+++ SELECTION

The heartbeat dispatchers 563 are configured to send heartbeat messages to a queue 509, while the heartbeat listeners 565 are configured to receive heartbeat messages from the queue 509. At any given time, one of the monitors (e.g., monitor 506-1) will be acting as the primary, and thus it will use its heartbeat dispatcher 563-1 to issue or send heartbeat messages to the queue 509, while other monitors (e.g., monitor 506-2) will be acting as backups and will use its heartbeat listener 565-2 to listen for heartbeat messages on the queue 509 at a set interval (e.g., which may be based on the ranking of that monitor 506-2 as described in further detail elsewhere herein).
The role reversal processors 567 are configured to switch the roles of the monitors 506 (e.g., from primary to backup and vice-versa) in response to determining that the current primary monitor is unavailable. In this situation, the determination of the new primary monitor can be based on a ranking of the monitors 506 with respect to latency across the databases 504.
Also, in some embodiments, the role reversal processors 567 can switch the roles of the monitors 506 based on messages output by the dynamic role control module 577 to the role reversal managers 561. For example, if the time-series prediction model 575 determines that monitor 506-2 should be used as the primary monitor for a particular time interval, then the dynamic role control module 577 can send a message 580-1 to the current primary monitor 506-1 and a message 580-2 to the backup monitor 506-2 to trigger the change. In response to the message 580-1, the role reversal processor 567-1 changes the role of the monitor 506-1 from a primary role to a backup role for the given time interval. The role reversal manager 561-1 then sends a message 582-1 to the dynamic role control module 577 acknowledging the change. Similarly, in response to the message 580-2, the role reversal processor 567-2 changes the role of the monitor 506-2 from a backup role to a primary role for the given time interval. The role reversal manager 561-2 then sends a message 582-2 to the dynamic role control module 577 acknowledging the change.
In response to receiving the messages 582-1 and 582-2, the dynamic role control module 577 can shift the primary role without delay between different monitors, for example, throughout a given day.

++++++
+++ SUPPLIED ENTRIES

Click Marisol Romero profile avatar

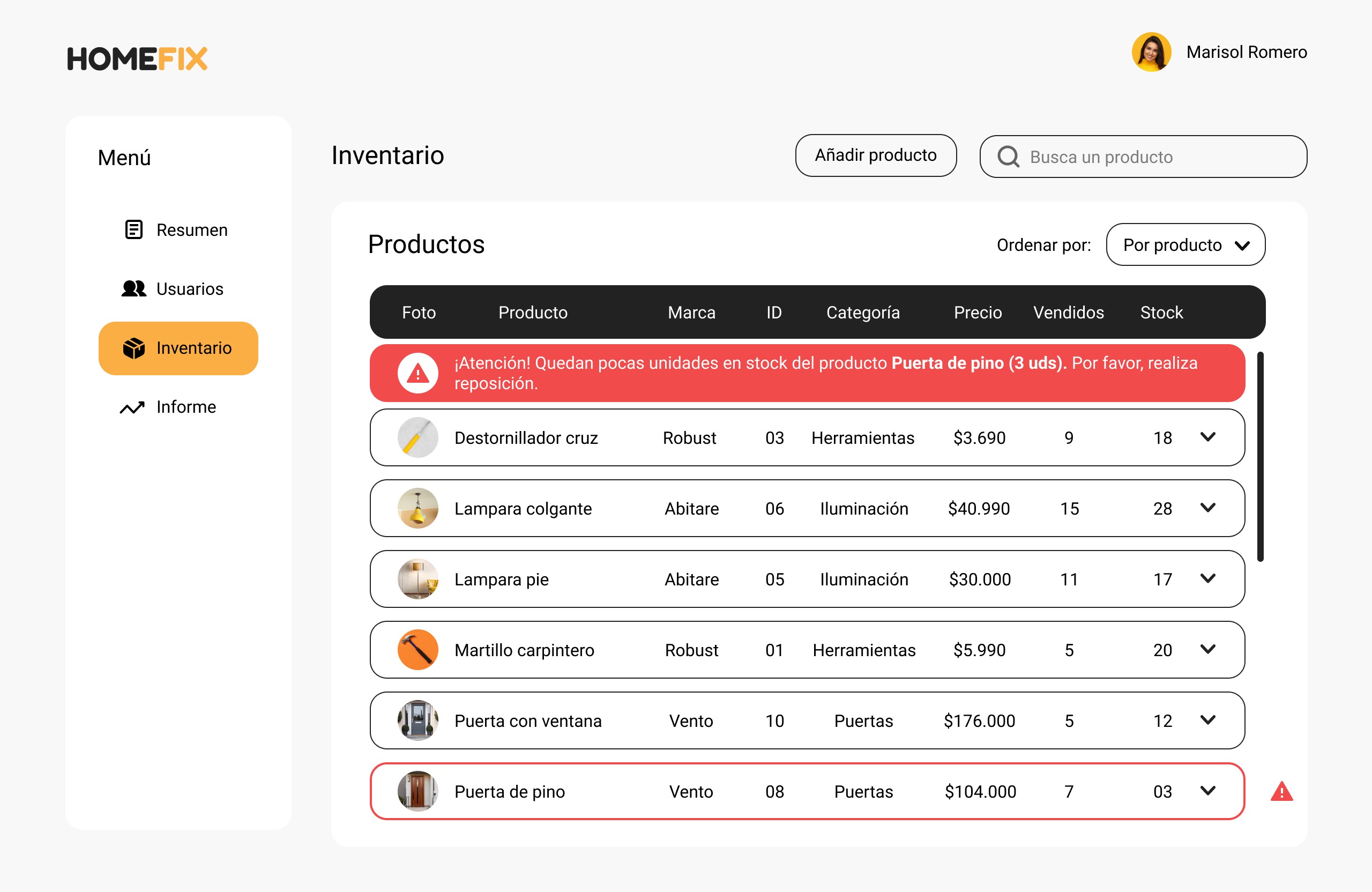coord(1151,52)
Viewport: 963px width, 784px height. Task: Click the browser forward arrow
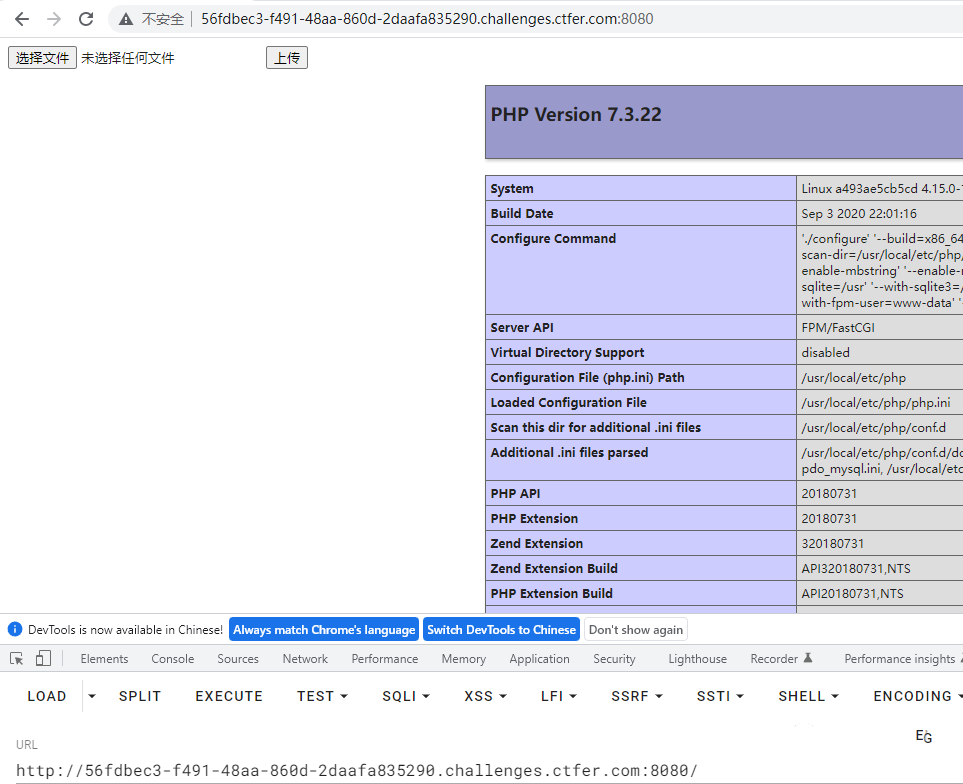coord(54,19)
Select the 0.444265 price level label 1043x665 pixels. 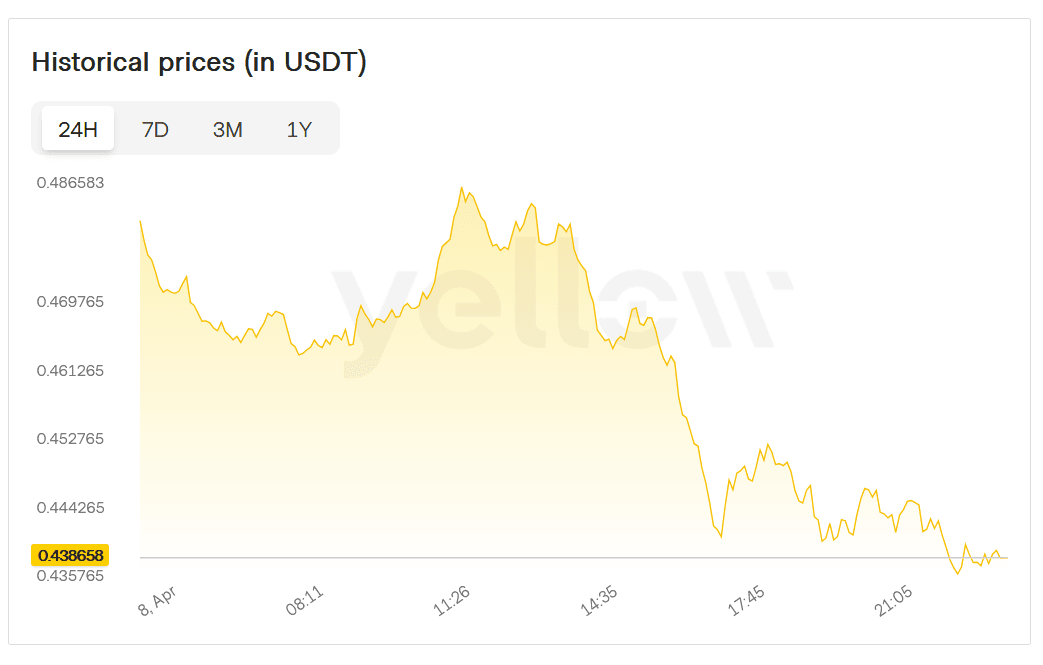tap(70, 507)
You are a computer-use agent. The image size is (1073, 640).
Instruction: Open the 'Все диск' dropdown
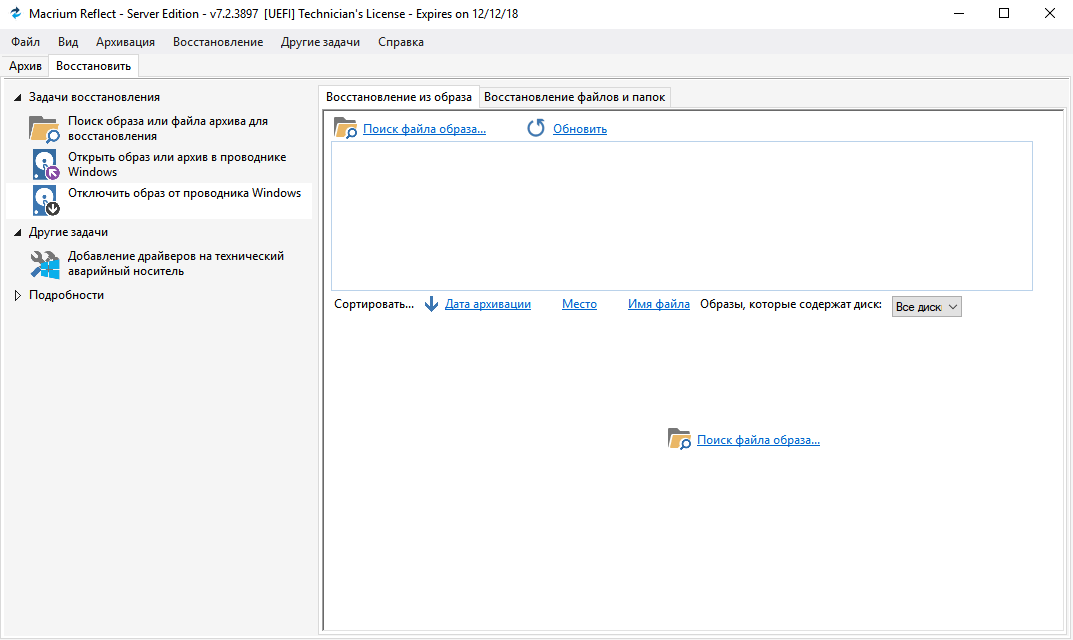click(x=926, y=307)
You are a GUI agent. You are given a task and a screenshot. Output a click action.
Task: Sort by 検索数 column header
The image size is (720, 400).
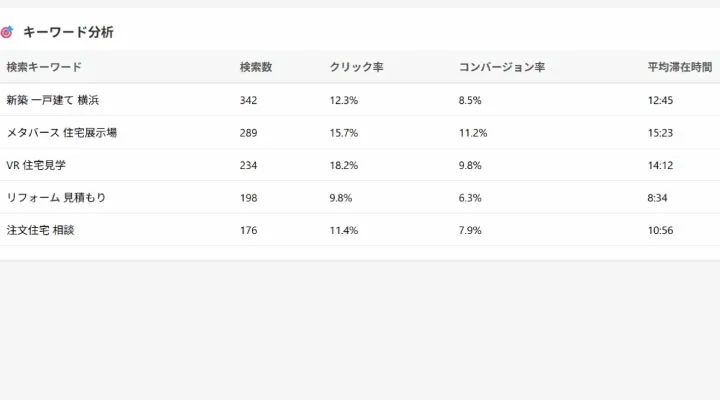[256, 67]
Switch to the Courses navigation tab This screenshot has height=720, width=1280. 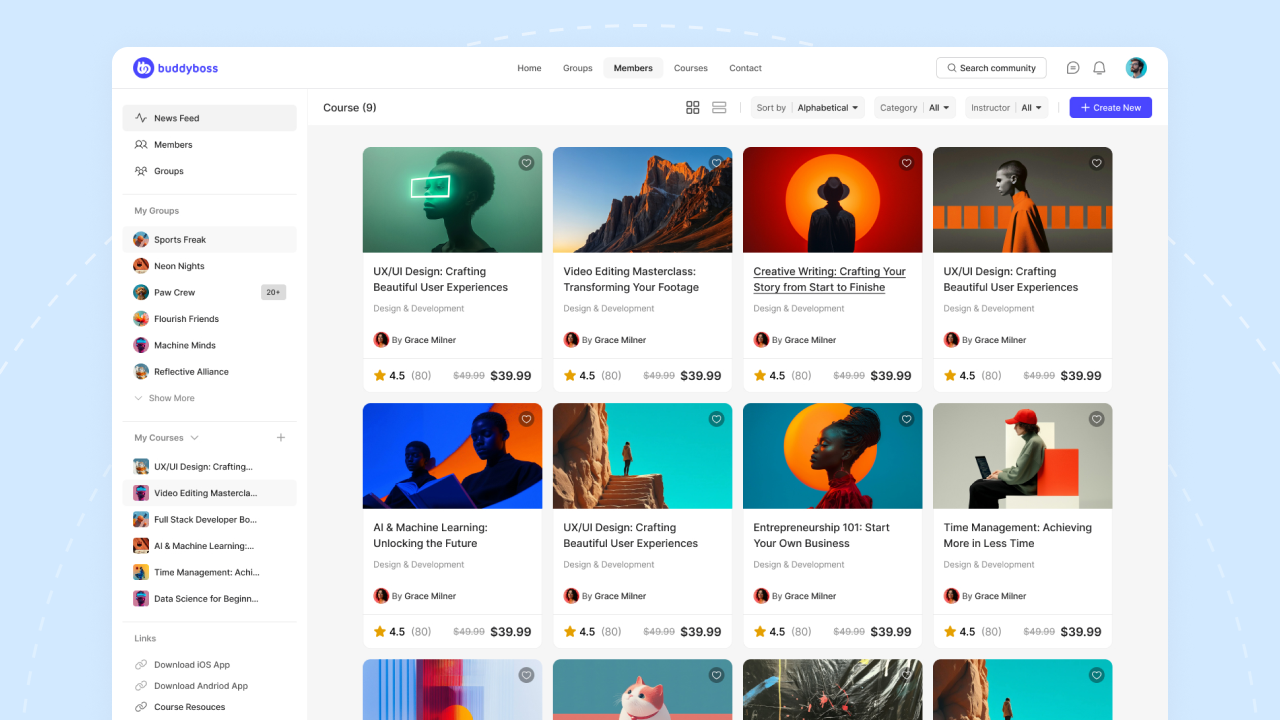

++++++

- _THINGS TO DO_:
**A)** In the passage on monitor roles, why does role reversal processor 567-1 change monitor 506-1 from a primary role to a backup role? Answer in one to three sentences.
**B)** Answer these questions from the passage on monitor roles:
(i) To what queue do the heartbeat dispatchers 563 send heartbeat messages?
(ii) When the current primary monitor is unavailable, on what can the choice of the new primary monitor be based?
(iii) After changing the role of monitor 506-1, what does role reversal manager 561-1 send, and to where?
**C)** Write out the stretch of the passage on monitor roles from "The heartbeat dispatchers" through "detail elsewhere herein).".
You won't need the listing.

- _ANSWERS BELOW_:
**A)** It acts in response to message 580-1 from the dynamic role control module 577. That module sends the message because the time-series prediction model 575 has determined that monitor 506-2 should be the primary monitor for a particular time interval.

**B)**
(i) Queue 509.
(ii) A ranking of the monitors 506 with respect to latency across the databases 504.
(iii) It sends message 582-1, acknowledging the change, to the dynamic role control module 577.

**C)**
The heartbeat dispatchers 563 are configured to send heartbeat messages to a queue 509, while the heartbeat listeners 565 are configured to receive heartbeat messages from the queue 509. At any given time, one of the monitors (e.g., monitor 506-1) will be acting as the primary, and thus it will use its heartbeat dispatcher 563-1 to issue or send heartbeat messages to the queue 509, while other monitors (e.g., monitor 506-2) will be acting as backups and will use its heartbeat listener 565-2 to listen for heartbeat messages on the queue 509 at a set interval (e.g., which may be based on the ranking of that monitor 506-2 as described in further detail elsewhere herein).